→ **ABOUT THIS EXERCISE**: The full set of records must be returned exactly, character for character.

[Source records]
--*--

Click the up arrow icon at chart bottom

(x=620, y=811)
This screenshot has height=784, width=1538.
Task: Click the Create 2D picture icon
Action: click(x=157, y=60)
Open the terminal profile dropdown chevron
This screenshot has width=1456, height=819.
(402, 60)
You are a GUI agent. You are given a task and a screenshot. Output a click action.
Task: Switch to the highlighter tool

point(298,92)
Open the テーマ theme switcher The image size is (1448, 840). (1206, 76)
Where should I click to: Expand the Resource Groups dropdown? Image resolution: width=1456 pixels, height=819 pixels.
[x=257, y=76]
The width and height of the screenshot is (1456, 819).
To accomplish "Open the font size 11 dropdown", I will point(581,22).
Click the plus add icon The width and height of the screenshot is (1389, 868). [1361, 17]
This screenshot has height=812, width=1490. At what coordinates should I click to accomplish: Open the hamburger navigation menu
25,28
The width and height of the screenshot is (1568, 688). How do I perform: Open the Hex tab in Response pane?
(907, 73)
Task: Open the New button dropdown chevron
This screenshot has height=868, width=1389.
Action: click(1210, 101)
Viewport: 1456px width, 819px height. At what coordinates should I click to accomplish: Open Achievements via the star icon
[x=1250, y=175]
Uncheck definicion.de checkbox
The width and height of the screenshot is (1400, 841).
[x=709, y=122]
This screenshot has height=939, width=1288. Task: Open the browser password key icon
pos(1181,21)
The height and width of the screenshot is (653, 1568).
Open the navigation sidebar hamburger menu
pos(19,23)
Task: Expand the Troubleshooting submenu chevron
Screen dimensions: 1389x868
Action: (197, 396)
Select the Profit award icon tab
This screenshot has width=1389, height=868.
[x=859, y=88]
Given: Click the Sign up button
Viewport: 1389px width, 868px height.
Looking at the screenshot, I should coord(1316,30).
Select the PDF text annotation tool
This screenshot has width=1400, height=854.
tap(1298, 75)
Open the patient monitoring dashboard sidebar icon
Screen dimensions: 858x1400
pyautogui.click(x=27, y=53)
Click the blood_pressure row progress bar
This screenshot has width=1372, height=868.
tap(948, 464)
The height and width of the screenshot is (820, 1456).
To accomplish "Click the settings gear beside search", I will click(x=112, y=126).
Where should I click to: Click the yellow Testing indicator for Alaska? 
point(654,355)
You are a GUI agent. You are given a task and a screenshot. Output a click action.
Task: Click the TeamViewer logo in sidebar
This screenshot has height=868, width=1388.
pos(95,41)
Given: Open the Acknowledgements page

--*--

→ **RESULT OF THE EXERCISE**:
Click the up arrow icon at chart bottom

(x=620, y=811)
This screenshot has height=784, width=1538.
Task: Click the Create 2D picture icon
Action: click(x=157, y=60)
Open the terminal profile dropdown chevron
This screenshot has width=1456, height=819.
(402, 60)
You are a GUI agent. You are given a task and a screenshot. Output a click action.
Task: Switch to the highlighter tool

point(298,92)
Open the テーマ theme switcher The image size is (1448, 840). (1206, 76)
Where should I click to: Expand the Resource Groups dropdown? Image resolution: width=1456 pixels, height=819 pixels.
[x=257, y=76]
The width and height of the screenshot is (1456, 819).
To accomplish "Open the font size 11 dropdown", I will point(581,22).
Click the plus add icon The width and height of the screenshot is (1389, 868). [1361, 17]
This screenshot has height=812, width=1490. At what coordinates should I click to accomplish: Open the hamburger navigation menu
25,28
The width and height of the screenshot is (1568, 688). How do I perform: Open the Hex tab in Response pane?
(907, 73)
Task: Open the New button dropdown chevron
This screenshot has height=868, width=1389.
Action: click(1210, 101)
Viewport: 1456px width, 819px height. At what coordinates should I click to accomplish: Open Achievements via the star icon
[x=1250, y=175]
Uncheck definicion.de checkbox
The width and height of the screenshot is (1400, 841).
[x=709, y=122]
This screenshot has height=939, width=1288. Task: Open the browser password key icon
pos(1181,21)
The height and width of the screenshot is (653, 1568).
Open the navigation sidebar hamburger menu
pos(19,23)
Task: Expand the Troubleshooting submenu chevron
Screen dimensions: 1389x868
Action: (197, 396)
Select the Profit award icon tab
This screenshot has width=1389, height=868.
[x=859, y=88]
Given: Click the Sign up button
Viewport: 1389px width, 868px height.
Looking at the screenshot, I should coord(1316,30).
Select the PDF text annotation tool
This screenshot has width=1400, height=854.
tap(1298, 75)
Open the patient monitoring dashboard sidebar icon
Screen dimensions: 858x1400
pyautogui.click(x=27, y=53)
Click the blood_pressure row progress bar
This screenshot has width=1372, height=868.
tap(948, 464)
The height and width of the screenshot is (820, 1456).
To accomplish "Click the settings gear beside search", I will click(x=112, y=126).
Where should I click to: Click the yellow Testing indicator for Alaska? 
point(654,355)
You are a GUI agent. You are given a task and a screenshot. Output a click action.
Task: Click the TeamViewer logo in sidebar
This screenshot has height=868, width=1388.
pos(95,41)
Given: Open the Acknowledgements page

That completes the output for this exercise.